■ **REQUIRED TASK**
Copy out every line of the listing, requests included, and scale each coordinate in the answers by 1.55, rounding to whole numbers with halves going up. Omit the pictures.

>> start RECORDS FOR THE TASK

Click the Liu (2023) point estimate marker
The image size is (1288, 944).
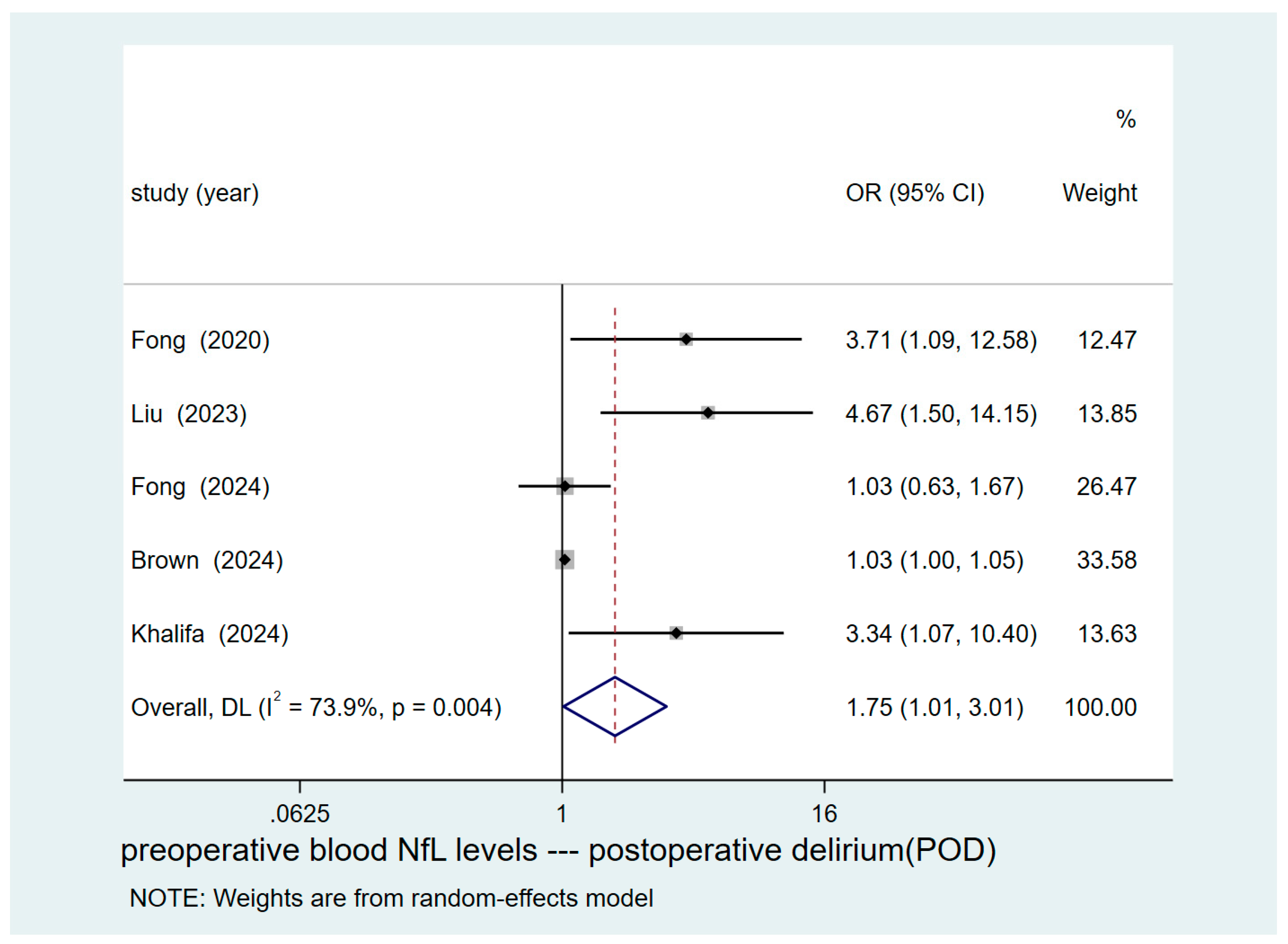tap(708, 413)
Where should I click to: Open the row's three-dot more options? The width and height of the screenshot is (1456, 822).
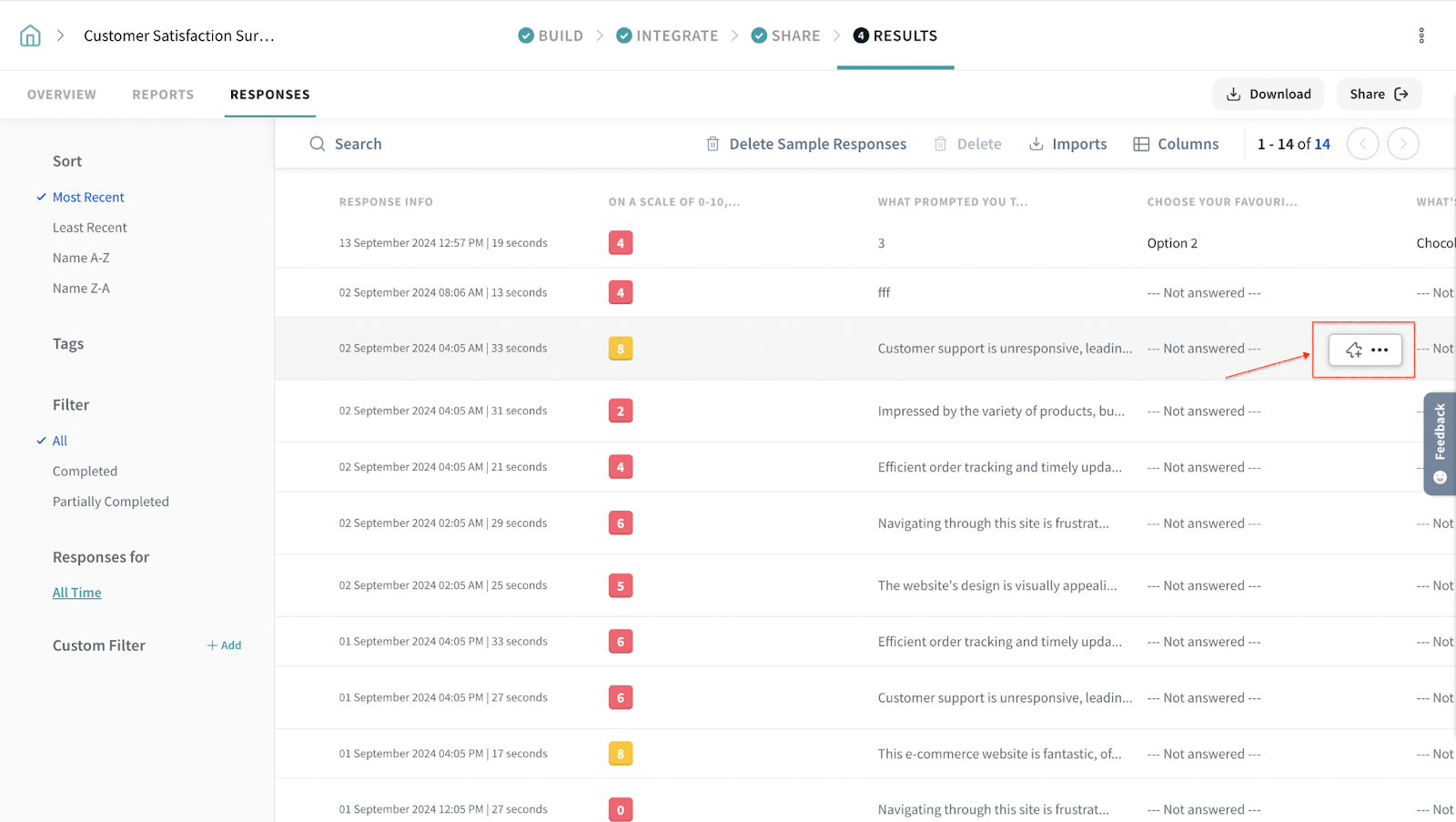point(1380,350)
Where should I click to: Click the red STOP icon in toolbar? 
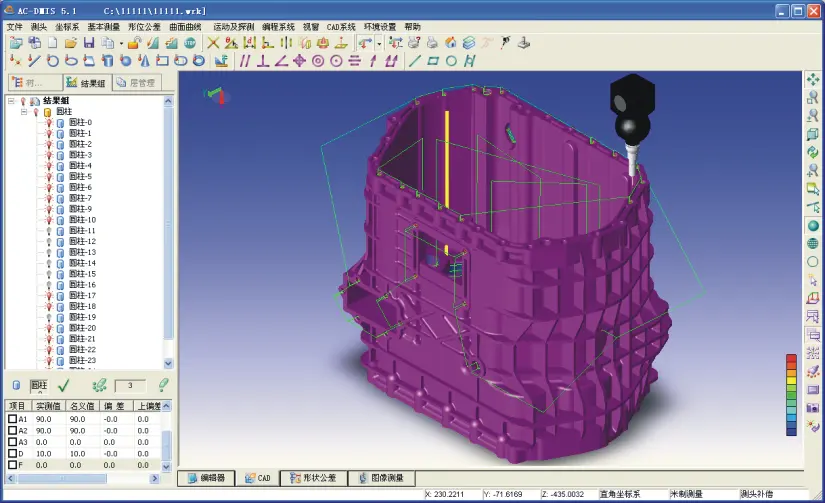pyautogui.click(x=190, y=43)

>> end RECORDS FOR THE TASK

■ **FINAL ANSWER**
Click the Liu (2023) point estimate marker
The image size is (1288, 944).
tap(1097, 640)
Where should I click to: Open the row's three-dot more options? The width and height of the screenshot is (1456, 822).
point(2139,543)
Where should I click to: Click the red STOP icon in toolbar? 
pyautogui.click(x=295, y=67)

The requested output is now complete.